NOTE: The citations for the terms are found where they appear in the Units.
Auditory: Of, or relating to hearing, or to the sense or organs of hearing
Annotation: Annotating text is a purposeful note taking system. It includes highlighting, underlining, circling, writing marginal notes and other ways to draw the eye to key information or questions a reader might have.
Cognitive: Relating to the part of mental functions that deals with logic; Intellectual.
Kinesthetic Learning Style: A learning style in which learning takes place by the students carrying out physical activities, rather than listening to a lecture or watching demonstrations. People with a preference for kinesthetic learning are also commonly known as “do-ers”.
Modality: The way, or mode, in which something exists or is done.
Expository: Explanatory. Expository writing includes argument/persuasive, cause/effect, comparison/contrast, definition, exemplification and process writing.
Locus of Control: The extent to which individuals believe they can control events affecting them […] A person’s “locus” (Latin for “place” or “location”) is conceptualized as either internal (the person believes they can control their life) or external (meaning they believe their decisions and life are controlled by environmental factors which they cannot influence, or by chance or fate).
Self-Efficacy: One’s belief in one’s ability to achieve goals successfully.
Style Manual: Any one of a number of manuals that explain the rubric for manuscript presentation. Elements include such things as spacing, heading, page numbering, and Works Cited/Bibliography organization. Modern Language Association (MLA) is very common for most undergraduate papers. Others include the American Psychological Association (APA) style, the Chicago Manual of Style, and the Associated Press Stylebook (AP).
World View: The fundamental cognitive orientation of an individual or society encompassing the entirety of the individual or society’s knowledge and point of view.
Close Reading: The process of determining meaning in a text by examining all of the elements, e.g., author, title, plot (if fiction), characters, setting, symbols, and rhetorical devices.
Cognitive: The mental action or process of acquiring knowledge and understanding through thought, experience, and the senses.

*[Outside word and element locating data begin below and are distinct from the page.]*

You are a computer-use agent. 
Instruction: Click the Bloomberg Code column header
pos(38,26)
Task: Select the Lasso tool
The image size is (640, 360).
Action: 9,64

Fiction: Writing that is not factual; imaginative writing.
Legend: A key to the symbols and color codes on a map, chart, etc.
Metacognition: How we think about how we think.
Non-fiction: Factual writing (reports, journalism, etc.); not “made up.”
Inference: Information not specifically stated in the text; what can be read “between the lines”: what is suggested or implied based on the evidence in the text.
Idioms: Expressions (metaphors) that compare one thing to another, e.g., “hungry as a bear.”
Metaphor: A comparison without using the terms, “like” or “as,” e.g., “Her smile is the sunshine.”
Reading Comprehension: The level of understanding of a text.
Simile: A comparison using the terms “like,” “as,” “so,” or “than,” e.g., “Her smile is like the sunshine.”
Side bar:”Information placed adjacent to an article in a printed or Web publication, graphically separate but with contextual connection.” Examples” brief biographies, lists of items, resources.
Acronym: A mnemonic device created by using the first letters of words to make a new word that will help you remember it. Example: NASA (National Aeronautics and Space Administration).
Acrostic: A mnemonic device made by creating a sentence using the first letters of key words in the items to remember. Example: the order of operations in math problems can be remembered by the acrostic: “Please Excuse My Dear Aunt Sally,” i.e., Parentheses, Exponents, Multiply, Divide, Add, and Subtract.
Mnemonics: Memory devices such as rhymes, acronyms and acrostics.
Cramming: The practice of believing that everything you can learn in order to pass a test can be read, studied, memorized, analyzed, adapted, organized, transcribed, and fully comprehended the night before the test while hoping that you will have the mental, physical, and/or emotional stamina and fortitude to pull it all off. And you hope you don’t also get sick (or one of your kids gets sick, if you have kids) or have to go in to work (if you also work), or something like that, too, that very night. In short: DON’T DO IT*. That said, sometimes instructors might announce a “surprise quiz” for the very next day. In that case, here are a few good pointers on how TO cram.
*This definition is based on my own expertise/resources/and maybe even a few bad memories…
Other citations are included in the Unit overviews of the Lessons in which the words appear. Definitions have been adapted.